Very interestingly, those samples with the highest mf counts of Loa loa on microscopic examination, including samples no. 48 (12,200 mf/mL) and no. 69 (11,600 mf/mL) in Group 1 (Loa loa microscopy-positive), and also sample no. 81 (6000 mf/mL) in Group 3 (Loa loa and M. perstans mixed infection), amplified with the shortest time to positivity (Tp) values when performing the real-time LAMP assay: 13, 14 and 15 min, respectively. Since serious adverse events can occur in individuals with high Loa loa mf loads due to ivermectin administration in onchocerciasis control and elimination programmes in Central Africa, and that the risk increases significantly when Loa loa loads exceed 8000 mf/mL [55], real-time Loa loa-LAMP could be very useful as a diagnostic tool to detect high mf loads (which would correlate to shorter Tp values) in infected individuals to prevent the risk of serious reactions. Considering that real-time Loa loa-LAMP can also be easily performed on a battery-powered handheld device for outdoor use (i.e., Genie III platform), and the simplicity of the saponin/Chelex-based DNA extraction from a small quantity of finger-prick blood samples stored as DBS, make this combination highly desirable as a promising tool applicable as a POC test for molecular diagnosis of loiasis in endemic areas with resource-limited settings.
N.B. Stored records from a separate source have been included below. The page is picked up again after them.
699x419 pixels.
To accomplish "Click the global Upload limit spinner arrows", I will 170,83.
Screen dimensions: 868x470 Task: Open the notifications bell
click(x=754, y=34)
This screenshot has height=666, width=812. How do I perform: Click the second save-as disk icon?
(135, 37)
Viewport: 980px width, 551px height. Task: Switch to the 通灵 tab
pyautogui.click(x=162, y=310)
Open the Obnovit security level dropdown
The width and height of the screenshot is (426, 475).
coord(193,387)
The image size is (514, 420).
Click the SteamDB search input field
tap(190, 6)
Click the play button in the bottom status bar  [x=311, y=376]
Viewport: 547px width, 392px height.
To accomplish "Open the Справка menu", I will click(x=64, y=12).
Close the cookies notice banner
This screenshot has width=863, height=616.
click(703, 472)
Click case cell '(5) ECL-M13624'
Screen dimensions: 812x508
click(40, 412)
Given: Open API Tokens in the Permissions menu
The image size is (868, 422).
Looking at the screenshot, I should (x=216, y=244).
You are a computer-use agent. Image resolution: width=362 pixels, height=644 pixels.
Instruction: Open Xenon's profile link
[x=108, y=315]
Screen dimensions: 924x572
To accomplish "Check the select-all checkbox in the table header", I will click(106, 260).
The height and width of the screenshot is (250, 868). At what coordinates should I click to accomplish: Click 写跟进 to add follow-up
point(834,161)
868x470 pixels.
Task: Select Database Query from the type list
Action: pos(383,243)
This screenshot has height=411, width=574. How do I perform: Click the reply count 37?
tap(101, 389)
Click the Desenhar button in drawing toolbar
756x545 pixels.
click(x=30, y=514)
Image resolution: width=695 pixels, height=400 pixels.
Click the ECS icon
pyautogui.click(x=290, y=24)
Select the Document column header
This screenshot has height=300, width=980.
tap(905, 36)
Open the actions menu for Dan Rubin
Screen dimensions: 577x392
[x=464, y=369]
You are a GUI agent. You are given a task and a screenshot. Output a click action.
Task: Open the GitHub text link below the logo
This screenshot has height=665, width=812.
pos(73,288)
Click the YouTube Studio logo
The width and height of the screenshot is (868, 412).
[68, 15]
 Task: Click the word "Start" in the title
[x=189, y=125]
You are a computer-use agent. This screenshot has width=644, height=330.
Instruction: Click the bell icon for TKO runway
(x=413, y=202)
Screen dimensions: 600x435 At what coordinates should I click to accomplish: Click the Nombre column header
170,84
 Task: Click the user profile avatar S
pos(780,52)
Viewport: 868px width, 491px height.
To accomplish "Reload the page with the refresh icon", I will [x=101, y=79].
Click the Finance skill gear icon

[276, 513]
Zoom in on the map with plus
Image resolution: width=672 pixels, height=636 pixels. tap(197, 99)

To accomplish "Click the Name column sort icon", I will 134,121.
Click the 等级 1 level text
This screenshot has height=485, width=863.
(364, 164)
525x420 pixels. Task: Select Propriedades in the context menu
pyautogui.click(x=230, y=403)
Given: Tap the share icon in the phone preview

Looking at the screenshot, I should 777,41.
Finally, the LAMP-positive results detected in samples with negative microscopy results reinforce the idea that the sensitivity of our in-house Loa loa-LAMP assay (both the colorimetric and real-time) is also higher than that of microscopy for the detection of natural Loa loa infections in clinical samples. In this sense, our results are consistent with those obtained in a recent study in which LAMP is also found to be more sensitive than microscopy for the detection of experimental and natural Loa loa infections in Chrysops vectors [56]. Overall, statistically, the conventional colorimetric Loa loa-LAMP and real-time Loa loa-LAMP showed the highest sensitivity (94.1%) compared to microscopy; although, PPV for colorimetric Loa loa-LAMP was low (57.1%). In our experience in the development and application of LAMP technology for the diagnosis of parasitic infections, these statistical results (a high sensitivity and a low PPV) are also consistent with other studies comparing the accuracy of the LAMP assay with microscopy as a gold standard in different types of clinical specimens, either in urine (e.g., for urinary schistosomiasis diagnosis) [57] or feces (e.g., for amphimeriasis diagnosis) [58].

5. Conclusions

Considering the results obtained in this study when analyzing DBS samples, we can conclude that our conventional colorimetric in-house Loa loa-LAMP assay could be a promising molecular diagnostic tool for the easy, rapid, sensible and specific screening of patients for loiasis in endemic areas with low-resource settings. Moreover, the real-time Loa loa-LAMP testing (that can be easily performed in a handheld device with no electricity requirement), could be very useful to detect people with high mf loads to define more precisely which individuals and which communities are eligible to receive ivermectin in MDA against onchocerciasis and lymphatic filariasis in overlapping areas with Loa loa, thus reducing possible life-threatening complications. Further research would be desirable to further increase specificity (e.g., by including loop primers in the LAMP design, exploring other potential target Loa loa-specific DNA sequences) and develop a multiplex-LAMP that would allow for simultaneous detection of different filarial species in a single patient sample, especially in areas where loiasis is co-endemic with other filariasis.